> **Your objective**:
Every entry, from first to last, is to be written out exactly.

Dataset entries
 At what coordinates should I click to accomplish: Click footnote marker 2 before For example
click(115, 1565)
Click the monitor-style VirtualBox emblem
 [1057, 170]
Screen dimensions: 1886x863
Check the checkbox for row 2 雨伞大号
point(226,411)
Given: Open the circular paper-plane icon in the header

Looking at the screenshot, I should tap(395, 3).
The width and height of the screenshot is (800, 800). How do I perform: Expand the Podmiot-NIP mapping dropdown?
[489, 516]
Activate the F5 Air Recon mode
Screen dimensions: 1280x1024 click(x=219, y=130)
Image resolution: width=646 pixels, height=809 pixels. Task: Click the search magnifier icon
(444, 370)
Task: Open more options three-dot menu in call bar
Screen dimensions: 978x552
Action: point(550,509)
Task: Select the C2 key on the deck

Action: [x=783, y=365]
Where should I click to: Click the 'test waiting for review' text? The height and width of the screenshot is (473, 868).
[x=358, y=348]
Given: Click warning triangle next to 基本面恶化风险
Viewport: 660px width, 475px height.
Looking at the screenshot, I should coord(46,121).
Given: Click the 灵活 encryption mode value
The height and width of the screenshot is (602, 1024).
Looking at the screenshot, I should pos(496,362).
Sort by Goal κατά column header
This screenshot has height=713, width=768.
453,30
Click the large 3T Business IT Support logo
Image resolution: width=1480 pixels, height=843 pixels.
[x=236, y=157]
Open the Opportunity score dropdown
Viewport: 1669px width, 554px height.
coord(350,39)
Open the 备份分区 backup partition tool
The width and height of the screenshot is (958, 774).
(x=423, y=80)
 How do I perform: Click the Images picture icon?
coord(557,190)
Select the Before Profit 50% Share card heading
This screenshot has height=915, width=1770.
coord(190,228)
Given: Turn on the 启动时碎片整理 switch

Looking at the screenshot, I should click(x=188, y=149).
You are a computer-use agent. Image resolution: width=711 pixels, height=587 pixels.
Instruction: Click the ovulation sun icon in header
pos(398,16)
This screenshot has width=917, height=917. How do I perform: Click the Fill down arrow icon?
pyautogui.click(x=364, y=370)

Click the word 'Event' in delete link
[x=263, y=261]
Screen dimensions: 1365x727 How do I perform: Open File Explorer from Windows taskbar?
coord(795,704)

> **Solution to the exercise**:
 At what coordinates should I click to accomplish: Click footnote marker 2 before For example
click(115, 1565)
Click the monitor-style VirtualBox emblem
 [1057, 170]
Screen dimensions: 1886x863
Check the checkbox for row 2 雨伞大号
point(226,411)
Given: Open the circular paper-plane icon in the header

Looking at the screenshot, I should tap(395, 3).
The width and height of the screenshot is (800, 800). How do I perform: Expand the Podmiot-NIP mapping dropdown?
[489, 516]
Activate the F5 Air Recon mode
Screen dimensions: 1280x1024 click(x=219, y=130)
Image resolution: width=646 pixels, height=809 pixels. Task: Click the search magnifier icon
(444, 370)
Task: Open more options three-dot menu in call bar
Screen dimensions: 978x552
Action: point(550,509)
Task: Select the C2 key on the deck

Action: [x=783, y=365]
Where should I click to: Click the 'test waiting for review' text? The height and width of the screenshot is (473, 868).
[x=358, y=348]
Given: Click warning triangle next to 基本面恶化风险
Viewport: 660px width, 475px height.
Looking at the screenshot, I should coord(46,121).
Given: Click the 灵活 encryption mode value
The height and width of the screenshot is (602, 1024).
Looking at the screenshot, I should pos(496,362).
Sort by Goal κατά column header
This screenshot has height=713, width=768.
453,30
Click the large 3T Business IT Support logo
Image resolution: width=1480 pixels, height=843 pixels.
[x=236, y=157]
Open the Opportunity score dropdown
Viewport: 1669px width, 554px height.
coord(350,39)
Open the 备份分区 backup partition tool
The width and height of the screenshot is (958, 774).
(x=423, y=80)
 How do I perform: Click the Images picture icon?
coord(557,190)
Select the Before Profit 50% Share card heading
This screenshot has height=915, width=1770.
coord(190,228)
Given: Turn on the 启动时碎片整理 switch

Looking at the screenshot, I should click(x=188, y=149).
You are a computer-use agent. Image resolution: width=711 pixels, height=587 pixels.
Instruction: Click the ovulation sun icon in header
pos(398,16)
This screenshot has width=917, height=917. How do I perform: Click the Fill down arrow icon?
pyautogui.click(x=364, y=370)

Click the word 'Event' in delete link
[x=263, y=261]
Screen dimensions: 1365x727 How do I perform: Open File Explorer from Windows taskbar?
coord(795,704)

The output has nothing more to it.